Deep Deterministic Policy Gradient (DDPG) is a powerful reinforcement learning algorithm that combines the strengths of both Q-learning and policy gradients. DDPG is particularly well-suited for solving continuous action space problems, where traditional Q-learning methods may struggle. 

It leverages deep neural networks to approximate both the Q-value and the policy function. This enables DDPG to learn a deterministic policy that maps states to actions directly, making it well-suited for tasks where precise control is necessary. This algorithm has shown impressive results in a variety of continuous control tasks, making it a popular choice in the field of deep reinforcement learning.

In the following example, we will illustrate how to implement and utilize the Deep Deterministic Policy Gradient (DDPG) algorithm using mlpack for reinforcement learning. We will cover the essential components step by step.

### Setting Up the Environment and Configuration
To begin, we set up the environment and configuration required for the DDPG algorithm. This includes initializing the replay method, which stores and manages experiences for training.

```c++
// Set up the replay method.
RandomReplay<Pendulum> replayMethod(32, 10000);

// Set up the training configuration.
TrainingConfig config;
config.StepSize() = 0.01;
config.TargetNetworkSyncInterval() = 1;
config.UpdateInterval() = 3;
```

### Creating the Actor and Critic Networks
The next step involves creating the neural networks for both the actor and critic.

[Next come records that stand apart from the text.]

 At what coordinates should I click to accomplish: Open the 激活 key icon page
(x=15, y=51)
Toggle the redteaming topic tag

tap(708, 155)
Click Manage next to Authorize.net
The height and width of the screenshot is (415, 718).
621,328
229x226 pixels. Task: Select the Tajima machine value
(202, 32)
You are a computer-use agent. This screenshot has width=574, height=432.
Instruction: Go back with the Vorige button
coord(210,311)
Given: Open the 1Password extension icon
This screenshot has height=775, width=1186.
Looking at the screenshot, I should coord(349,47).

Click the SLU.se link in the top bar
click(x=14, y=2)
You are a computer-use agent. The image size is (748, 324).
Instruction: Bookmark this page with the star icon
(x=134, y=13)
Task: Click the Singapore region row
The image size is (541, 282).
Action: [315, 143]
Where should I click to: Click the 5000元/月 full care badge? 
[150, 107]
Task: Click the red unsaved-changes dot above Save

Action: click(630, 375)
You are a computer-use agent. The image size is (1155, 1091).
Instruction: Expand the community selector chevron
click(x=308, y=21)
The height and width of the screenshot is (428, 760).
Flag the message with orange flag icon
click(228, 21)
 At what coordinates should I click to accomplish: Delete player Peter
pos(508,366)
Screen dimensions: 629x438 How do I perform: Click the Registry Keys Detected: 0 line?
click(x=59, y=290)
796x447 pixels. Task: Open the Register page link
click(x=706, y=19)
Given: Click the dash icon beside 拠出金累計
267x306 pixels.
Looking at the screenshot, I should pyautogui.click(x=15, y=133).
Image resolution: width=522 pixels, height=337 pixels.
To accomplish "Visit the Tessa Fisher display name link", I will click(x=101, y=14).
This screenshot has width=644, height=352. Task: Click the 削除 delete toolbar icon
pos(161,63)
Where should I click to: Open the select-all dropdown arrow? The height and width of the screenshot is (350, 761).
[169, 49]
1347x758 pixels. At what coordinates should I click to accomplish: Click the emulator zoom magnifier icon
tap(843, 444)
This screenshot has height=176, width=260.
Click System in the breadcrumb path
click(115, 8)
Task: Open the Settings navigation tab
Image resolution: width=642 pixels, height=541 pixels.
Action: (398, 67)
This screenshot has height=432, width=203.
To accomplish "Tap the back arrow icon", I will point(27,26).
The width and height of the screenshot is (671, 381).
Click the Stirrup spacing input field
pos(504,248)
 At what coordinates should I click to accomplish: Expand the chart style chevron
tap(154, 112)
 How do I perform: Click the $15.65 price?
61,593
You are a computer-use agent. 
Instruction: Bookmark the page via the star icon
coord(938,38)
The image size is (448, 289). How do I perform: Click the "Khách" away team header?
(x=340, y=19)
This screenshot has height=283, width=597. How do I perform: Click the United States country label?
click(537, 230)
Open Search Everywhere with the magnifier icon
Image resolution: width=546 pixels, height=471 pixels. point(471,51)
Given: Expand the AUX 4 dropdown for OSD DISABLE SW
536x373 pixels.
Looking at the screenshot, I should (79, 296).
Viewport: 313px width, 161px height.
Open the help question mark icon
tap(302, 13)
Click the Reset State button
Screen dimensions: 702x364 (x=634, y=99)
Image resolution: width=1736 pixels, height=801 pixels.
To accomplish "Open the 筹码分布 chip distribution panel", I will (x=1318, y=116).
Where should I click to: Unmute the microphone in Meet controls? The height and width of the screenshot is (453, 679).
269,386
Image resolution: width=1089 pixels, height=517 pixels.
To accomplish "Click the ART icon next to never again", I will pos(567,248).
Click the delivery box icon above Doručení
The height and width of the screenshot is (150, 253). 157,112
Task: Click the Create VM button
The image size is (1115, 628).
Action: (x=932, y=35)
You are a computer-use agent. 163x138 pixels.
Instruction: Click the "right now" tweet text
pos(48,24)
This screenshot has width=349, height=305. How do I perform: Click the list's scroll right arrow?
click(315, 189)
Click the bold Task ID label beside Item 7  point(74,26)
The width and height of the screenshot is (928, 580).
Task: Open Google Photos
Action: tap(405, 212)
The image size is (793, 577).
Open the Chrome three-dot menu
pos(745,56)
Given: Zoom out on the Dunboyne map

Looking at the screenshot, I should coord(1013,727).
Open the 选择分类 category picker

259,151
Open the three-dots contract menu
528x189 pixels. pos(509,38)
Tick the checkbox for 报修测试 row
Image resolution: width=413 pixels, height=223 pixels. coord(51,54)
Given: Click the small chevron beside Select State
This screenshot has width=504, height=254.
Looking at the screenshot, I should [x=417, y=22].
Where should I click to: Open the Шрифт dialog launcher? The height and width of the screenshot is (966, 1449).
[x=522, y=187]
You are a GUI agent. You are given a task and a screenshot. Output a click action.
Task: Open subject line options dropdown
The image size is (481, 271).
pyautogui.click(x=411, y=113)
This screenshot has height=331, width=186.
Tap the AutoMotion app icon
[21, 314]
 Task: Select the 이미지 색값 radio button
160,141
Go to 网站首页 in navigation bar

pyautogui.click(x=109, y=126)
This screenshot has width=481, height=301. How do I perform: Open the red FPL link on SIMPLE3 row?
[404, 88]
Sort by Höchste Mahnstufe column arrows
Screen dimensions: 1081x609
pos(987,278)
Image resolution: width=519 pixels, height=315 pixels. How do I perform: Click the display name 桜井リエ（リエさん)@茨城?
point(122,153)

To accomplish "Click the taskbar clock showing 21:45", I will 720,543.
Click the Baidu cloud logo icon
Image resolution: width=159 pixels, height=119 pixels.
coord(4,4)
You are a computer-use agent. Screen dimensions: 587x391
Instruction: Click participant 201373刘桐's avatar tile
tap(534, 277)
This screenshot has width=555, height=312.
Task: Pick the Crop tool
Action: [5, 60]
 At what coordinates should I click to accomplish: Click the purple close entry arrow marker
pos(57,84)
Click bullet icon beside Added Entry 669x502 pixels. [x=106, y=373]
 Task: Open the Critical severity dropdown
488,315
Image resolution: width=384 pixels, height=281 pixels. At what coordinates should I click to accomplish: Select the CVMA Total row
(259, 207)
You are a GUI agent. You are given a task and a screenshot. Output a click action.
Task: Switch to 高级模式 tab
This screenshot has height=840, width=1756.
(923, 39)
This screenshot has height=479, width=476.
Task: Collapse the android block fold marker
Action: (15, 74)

The actor network is responsible for generating actions, while the critic network evaluates the quality of those actions.

```c++
// Set up Actor network.
FFN<EmptyLoss, GaussianInitialization>
    policyNetwork(EmptyLoss(), GaussianInitialization(0, 0.1));
policyNetwork.Add(new Linear(128));
policyNetwork.Add(new ReLU());
policyNetwork.Add(new Linear(1));
policyNetwork.Add(new TanH());

// Set up Critic network.
FFN<EmptyLoss, GaussianInitialization>
    qNetwork(EmptyLoss(), GaussianInitialization(0, 0.1));
qNetwork.Add(new Linear(128));
qNetwork.Add(new ReLU());
qNetwork.Add(new Linear(1));
```

### Noise
Noise plays a vital role in reinforcement learning algorithms, adding exploration to the agent's actions and enabling the discovery of new states. The Deep Deterministic Policy Gradient (DDPG) algorithm, implemented in mlpack, expects a noise object (of type `NoiseType`) to introduce exploration during the learning process.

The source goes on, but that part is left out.